**AIM OF THE TASK**
Could you copy every line of the data that contains "will"?

[Stored items]
- - -

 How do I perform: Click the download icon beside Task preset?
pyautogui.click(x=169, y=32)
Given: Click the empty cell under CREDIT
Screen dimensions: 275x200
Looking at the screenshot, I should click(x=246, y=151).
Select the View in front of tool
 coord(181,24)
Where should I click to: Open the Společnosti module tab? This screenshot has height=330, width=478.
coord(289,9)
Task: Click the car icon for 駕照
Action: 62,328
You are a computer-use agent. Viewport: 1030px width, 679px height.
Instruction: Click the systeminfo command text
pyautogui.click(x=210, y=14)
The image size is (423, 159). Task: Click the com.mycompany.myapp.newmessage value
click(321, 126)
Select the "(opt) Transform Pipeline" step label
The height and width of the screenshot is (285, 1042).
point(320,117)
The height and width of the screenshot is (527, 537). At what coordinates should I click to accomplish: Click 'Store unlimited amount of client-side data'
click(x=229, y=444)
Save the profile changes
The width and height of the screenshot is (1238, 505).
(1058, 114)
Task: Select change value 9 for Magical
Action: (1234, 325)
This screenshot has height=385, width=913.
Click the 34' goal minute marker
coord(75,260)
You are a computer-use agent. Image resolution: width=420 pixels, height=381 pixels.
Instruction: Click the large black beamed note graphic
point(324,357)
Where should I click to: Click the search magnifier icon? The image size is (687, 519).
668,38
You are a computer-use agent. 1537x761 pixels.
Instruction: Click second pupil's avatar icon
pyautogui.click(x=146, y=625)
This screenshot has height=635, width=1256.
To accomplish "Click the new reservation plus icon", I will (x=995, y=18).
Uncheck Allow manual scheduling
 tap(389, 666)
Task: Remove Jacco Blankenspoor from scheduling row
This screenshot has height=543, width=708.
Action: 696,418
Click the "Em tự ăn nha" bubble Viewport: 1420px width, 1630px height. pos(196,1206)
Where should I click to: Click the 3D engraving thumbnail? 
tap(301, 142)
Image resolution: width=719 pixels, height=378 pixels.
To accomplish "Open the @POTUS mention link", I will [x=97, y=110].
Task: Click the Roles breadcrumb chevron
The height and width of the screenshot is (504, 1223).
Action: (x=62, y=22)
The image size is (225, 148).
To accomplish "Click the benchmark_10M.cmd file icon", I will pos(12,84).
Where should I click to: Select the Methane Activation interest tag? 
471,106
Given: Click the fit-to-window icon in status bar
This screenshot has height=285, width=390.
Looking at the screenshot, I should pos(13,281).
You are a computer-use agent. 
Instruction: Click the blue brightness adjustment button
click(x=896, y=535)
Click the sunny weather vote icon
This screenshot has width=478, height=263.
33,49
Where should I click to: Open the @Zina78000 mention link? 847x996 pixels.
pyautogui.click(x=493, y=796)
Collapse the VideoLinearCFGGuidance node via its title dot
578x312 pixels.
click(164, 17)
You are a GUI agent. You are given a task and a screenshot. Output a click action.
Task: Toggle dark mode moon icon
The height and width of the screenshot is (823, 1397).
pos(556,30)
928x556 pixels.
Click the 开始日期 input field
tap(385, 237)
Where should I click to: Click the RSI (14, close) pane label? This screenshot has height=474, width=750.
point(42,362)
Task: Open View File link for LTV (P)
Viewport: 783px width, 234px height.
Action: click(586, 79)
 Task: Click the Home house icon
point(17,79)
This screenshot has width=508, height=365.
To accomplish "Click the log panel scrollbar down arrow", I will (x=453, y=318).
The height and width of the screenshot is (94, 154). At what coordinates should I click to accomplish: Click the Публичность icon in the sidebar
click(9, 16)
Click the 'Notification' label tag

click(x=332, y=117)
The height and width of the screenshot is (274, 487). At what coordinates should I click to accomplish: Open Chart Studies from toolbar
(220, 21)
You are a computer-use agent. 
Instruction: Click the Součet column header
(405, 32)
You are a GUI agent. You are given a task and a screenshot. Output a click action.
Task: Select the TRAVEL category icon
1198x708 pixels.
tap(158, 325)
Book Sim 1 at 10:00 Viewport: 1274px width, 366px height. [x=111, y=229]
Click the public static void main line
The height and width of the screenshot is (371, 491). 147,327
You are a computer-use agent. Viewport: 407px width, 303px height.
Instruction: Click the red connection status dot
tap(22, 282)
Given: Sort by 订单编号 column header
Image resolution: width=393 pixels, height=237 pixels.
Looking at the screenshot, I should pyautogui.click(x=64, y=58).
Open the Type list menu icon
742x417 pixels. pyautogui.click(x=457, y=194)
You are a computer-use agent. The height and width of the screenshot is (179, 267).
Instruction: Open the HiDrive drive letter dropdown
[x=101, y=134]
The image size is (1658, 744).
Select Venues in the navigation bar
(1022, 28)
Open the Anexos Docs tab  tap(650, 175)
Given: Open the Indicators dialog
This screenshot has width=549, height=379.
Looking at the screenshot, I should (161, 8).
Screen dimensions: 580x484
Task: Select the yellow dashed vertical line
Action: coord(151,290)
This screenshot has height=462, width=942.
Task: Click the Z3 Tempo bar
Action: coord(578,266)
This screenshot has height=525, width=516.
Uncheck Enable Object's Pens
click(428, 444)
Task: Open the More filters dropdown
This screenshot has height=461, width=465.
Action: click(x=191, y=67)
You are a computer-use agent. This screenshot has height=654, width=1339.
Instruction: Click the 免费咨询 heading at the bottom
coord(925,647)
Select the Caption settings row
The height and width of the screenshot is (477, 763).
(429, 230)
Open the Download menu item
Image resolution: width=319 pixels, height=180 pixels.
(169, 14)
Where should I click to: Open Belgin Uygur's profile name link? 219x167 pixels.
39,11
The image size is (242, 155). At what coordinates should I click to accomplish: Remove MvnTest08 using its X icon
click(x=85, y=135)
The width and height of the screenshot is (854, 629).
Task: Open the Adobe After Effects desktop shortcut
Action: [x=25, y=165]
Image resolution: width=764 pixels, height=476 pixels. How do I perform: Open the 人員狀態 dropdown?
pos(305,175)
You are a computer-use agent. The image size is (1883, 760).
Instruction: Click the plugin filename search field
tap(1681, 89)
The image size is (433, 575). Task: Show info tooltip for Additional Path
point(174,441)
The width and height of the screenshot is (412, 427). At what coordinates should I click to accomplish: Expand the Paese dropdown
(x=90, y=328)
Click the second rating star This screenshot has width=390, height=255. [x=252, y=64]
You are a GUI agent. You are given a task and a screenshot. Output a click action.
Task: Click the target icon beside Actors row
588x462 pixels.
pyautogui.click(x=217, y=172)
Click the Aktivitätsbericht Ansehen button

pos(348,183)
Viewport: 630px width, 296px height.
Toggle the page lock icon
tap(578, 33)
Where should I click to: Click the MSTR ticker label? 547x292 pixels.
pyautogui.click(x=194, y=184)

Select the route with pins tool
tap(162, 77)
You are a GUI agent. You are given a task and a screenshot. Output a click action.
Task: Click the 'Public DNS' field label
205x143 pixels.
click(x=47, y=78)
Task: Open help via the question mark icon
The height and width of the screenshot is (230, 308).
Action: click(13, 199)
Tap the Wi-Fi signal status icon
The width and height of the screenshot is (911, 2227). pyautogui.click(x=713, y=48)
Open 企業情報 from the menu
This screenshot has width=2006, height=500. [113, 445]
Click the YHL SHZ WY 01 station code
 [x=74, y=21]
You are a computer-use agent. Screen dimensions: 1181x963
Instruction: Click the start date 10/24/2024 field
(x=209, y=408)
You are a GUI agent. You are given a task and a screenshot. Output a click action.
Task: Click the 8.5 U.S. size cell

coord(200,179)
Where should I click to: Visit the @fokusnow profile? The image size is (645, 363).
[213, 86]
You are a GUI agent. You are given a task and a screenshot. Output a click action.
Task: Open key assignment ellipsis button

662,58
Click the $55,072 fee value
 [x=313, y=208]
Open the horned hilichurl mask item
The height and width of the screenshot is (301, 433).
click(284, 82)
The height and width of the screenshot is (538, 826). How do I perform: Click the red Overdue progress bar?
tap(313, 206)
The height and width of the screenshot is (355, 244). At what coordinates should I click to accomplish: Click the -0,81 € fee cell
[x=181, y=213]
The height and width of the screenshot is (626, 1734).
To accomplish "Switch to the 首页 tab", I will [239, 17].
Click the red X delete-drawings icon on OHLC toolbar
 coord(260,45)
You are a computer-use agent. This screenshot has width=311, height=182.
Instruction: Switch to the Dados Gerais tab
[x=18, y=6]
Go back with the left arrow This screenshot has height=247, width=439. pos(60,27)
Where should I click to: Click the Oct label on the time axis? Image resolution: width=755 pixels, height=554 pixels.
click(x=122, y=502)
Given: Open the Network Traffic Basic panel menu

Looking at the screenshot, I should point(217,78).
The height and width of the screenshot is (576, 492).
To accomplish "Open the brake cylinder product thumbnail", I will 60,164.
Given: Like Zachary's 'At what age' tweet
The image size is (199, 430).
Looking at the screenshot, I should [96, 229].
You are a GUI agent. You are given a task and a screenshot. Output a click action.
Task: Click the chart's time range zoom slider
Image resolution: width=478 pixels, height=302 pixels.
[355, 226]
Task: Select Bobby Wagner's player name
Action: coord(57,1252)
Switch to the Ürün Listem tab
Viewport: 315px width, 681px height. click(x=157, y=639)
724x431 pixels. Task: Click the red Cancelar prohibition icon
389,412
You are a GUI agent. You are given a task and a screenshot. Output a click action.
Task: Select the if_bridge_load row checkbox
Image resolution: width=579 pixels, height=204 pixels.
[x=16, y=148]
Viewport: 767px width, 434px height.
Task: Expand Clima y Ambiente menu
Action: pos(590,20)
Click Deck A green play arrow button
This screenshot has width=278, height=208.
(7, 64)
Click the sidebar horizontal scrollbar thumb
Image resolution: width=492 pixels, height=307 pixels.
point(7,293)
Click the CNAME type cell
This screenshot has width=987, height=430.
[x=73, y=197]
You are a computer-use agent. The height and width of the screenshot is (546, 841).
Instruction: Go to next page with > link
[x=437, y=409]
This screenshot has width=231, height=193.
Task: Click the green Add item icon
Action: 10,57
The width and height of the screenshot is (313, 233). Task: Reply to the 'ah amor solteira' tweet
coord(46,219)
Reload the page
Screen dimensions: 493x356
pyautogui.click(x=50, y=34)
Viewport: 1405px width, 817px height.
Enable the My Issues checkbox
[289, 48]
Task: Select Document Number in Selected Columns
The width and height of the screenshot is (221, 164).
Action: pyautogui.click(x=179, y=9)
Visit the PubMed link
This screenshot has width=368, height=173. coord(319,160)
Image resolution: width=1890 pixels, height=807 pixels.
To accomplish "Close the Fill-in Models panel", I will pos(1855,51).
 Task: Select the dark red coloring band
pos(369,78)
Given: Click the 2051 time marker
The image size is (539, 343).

- - -

**COMPLETED EXERCISE**
To accomplish "Click the new reservation plus icon", I will (x=995, y=18).
To accomplish "Open the @POTUS mention link", I will [x=97, y=110].
To accomplish "Click the benchmark_10M.cmd file icon", I will pos(12,84).
To accomplish "Click the log panel scrollbar down arrow", I will (x=453, y=318).
To accomplish "Switch to the 首页 tab", I will [239, 17].
To accomplish "Open the brake cylinder product thumbnail", I will 60,164.
To accomplish "Close the Fill-in Models panel", I will pos(1855,51).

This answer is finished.